At hearing, the deputy determined that the Claimant had sustained injuries and awarded her permanent partial disability benefits of thirty percent. On appeal, the commissioner affirmed the deputy’s decision. In support her motion for rehearing the Claimant argued that the agency had erroneously relied upon the opinion of Dr. Buck that Claimant’s fibromyalgia would be under control within six months. This motion was subsequently denied by the commissioner. On judicial review, the district court found the commissioner committed legal error in relying upon Dr. Buck’s prediction regarding the Claimant’s future condition when determining her industrial disability. The case was sent back to the commissioner for evaluation of the Claimant’s disability without consideration of her future consideration.

 

The Court began its analysis by stating that  in determining a scheduled or unscheduled award of workers’ compensation benefits, the workers’ compensation commissioner finds the facts “as they stand at the time of the hearing and should not speculate about the future course of the claimant’s condition.” The Court further stated that functional impairment and disability resulting from a scheduled loss must be determined at the time of the award and not based on any anticipated deterioration of function that may or may not occur in the future. The Court then noted that any future developments, including the worsening of a physical condition or a reduction in earning capacity, are properly addressed in review-reopening proceedings.

 

The Court then turned its attention to whether the agency improperly relied on the evidence regarding the Claimant’s future employment in its finding that she had suffered a thirty percent partial disability. The Court determined that the agency had not. The Court found that the agency had determined the Claimant was capable of full-time employment “in the sedentary to light categories” and found working as a teacher in a high school setting fit within the sedentary to light categories of labor. In making this determination, the deputy noted “Dr. Buck opined the Claimant was capable of resuming her duties as a teacher after a six month period of light duty to work.”

 

The Court, in their review of the record, found that the agency had not erronesouly relied on the opinion of Dr.
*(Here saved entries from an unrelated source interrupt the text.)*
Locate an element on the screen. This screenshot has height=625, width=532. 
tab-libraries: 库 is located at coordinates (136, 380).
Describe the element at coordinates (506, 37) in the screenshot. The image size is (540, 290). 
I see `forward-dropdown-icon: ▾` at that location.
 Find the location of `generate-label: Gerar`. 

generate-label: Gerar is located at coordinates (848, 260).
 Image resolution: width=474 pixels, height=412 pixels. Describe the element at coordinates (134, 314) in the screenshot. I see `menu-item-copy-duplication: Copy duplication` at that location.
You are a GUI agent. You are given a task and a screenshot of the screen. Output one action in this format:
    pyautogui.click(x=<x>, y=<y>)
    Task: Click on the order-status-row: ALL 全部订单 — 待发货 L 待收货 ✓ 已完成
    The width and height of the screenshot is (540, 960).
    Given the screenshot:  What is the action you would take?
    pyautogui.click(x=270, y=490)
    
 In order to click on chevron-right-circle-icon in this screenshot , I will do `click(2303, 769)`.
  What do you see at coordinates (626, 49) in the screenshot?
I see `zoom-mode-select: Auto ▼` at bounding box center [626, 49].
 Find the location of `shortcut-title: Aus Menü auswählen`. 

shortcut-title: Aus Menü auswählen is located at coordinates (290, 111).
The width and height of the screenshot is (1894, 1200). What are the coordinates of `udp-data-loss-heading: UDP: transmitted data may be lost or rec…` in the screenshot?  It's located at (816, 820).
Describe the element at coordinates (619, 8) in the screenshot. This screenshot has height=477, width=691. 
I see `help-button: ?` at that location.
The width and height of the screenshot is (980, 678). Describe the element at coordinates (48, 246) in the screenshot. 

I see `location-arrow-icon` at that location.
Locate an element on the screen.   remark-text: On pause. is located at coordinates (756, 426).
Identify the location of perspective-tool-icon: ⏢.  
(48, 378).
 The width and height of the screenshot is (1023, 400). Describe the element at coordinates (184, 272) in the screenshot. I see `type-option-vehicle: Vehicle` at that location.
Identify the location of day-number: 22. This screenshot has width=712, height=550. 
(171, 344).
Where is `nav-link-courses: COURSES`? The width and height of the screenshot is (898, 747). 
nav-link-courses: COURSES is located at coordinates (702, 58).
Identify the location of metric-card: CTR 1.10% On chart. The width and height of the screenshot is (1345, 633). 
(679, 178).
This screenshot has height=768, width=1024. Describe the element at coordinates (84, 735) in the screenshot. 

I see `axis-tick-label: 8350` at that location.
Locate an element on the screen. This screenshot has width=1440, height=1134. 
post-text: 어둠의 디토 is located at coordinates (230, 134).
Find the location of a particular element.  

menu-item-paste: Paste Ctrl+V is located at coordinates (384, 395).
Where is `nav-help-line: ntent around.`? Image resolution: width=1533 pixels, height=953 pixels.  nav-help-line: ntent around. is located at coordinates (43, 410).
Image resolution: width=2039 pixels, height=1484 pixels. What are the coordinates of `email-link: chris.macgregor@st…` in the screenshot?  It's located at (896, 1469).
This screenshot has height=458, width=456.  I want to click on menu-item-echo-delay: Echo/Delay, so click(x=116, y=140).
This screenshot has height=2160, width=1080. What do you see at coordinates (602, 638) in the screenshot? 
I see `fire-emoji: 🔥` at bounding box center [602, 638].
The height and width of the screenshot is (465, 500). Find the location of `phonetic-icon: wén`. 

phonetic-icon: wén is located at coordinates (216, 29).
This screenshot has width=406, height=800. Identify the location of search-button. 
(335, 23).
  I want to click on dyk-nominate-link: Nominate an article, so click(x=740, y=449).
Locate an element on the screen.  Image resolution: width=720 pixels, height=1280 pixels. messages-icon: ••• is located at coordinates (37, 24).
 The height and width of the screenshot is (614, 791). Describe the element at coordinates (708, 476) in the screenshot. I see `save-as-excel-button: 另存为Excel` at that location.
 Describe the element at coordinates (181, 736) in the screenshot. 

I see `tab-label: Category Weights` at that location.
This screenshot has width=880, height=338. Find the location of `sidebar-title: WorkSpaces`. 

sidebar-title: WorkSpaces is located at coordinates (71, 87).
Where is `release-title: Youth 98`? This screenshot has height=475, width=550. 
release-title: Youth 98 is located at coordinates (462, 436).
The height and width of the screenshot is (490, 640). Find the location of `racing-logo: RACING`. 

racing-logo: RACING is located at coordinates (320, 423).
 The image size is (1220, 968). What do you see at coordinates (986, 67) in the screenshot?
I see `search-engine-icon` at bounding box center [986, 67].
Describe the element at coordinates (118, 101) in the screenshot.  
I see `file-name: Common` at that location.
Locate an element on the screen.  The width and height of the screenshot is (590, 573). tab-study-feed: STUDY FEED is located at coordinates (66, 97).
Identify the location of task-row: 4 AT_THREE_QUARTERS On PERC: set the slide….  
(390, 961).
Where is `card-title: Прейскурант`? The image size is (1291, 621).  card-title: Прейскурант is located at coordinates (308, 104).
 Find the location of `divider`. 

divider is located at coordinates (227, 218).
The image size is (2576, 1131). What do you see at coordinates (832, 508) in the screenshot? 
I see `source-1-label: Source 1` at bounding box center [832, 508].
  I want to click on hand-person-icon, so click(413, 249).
Buck and that the agency had actually cited other evidence supporting the conclusion that the Claimant was capable of teaching full time. The additional evidence cited was the opinion of Dr. Kuhnleing that the Claimant was capable of working in light to sedentary categories, that the Claimant’s personal physician noted the Claimant needed a job where she could change positions and finally that Dr. Bagheri had never restricted the Claimant from working. Due to that evidence, the Court could not conclude that the agency relied on Dr. Buck’s opinion in its finding. The decision of the district court was thus reversed.